▶ Data to use
--*--

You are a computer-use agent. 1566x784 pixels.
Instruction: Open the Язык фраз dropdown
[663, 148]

--*--

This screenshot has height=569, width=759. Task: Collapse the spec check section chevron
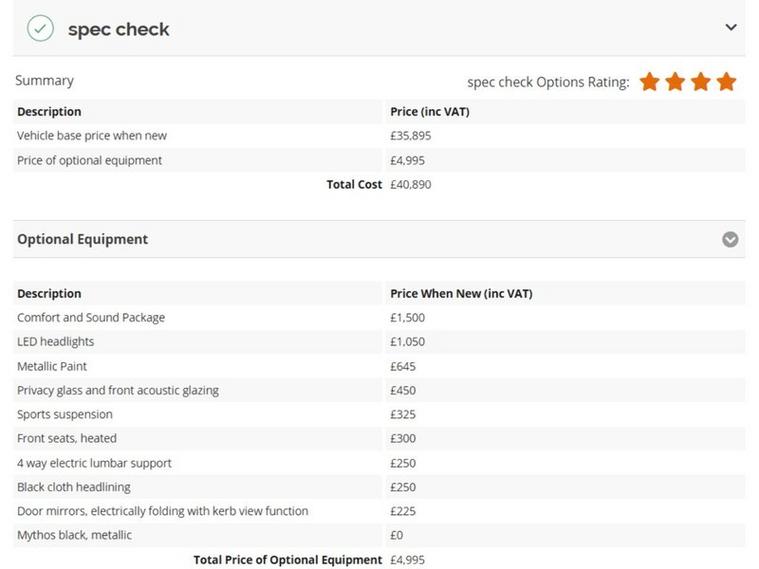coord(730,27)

--*--

▶ Task instructions
Return each line of the items above that contains the string "height".

▶ Exercise result
This screenshot has height=569, width=759. Task: Collapse the spec check section chevron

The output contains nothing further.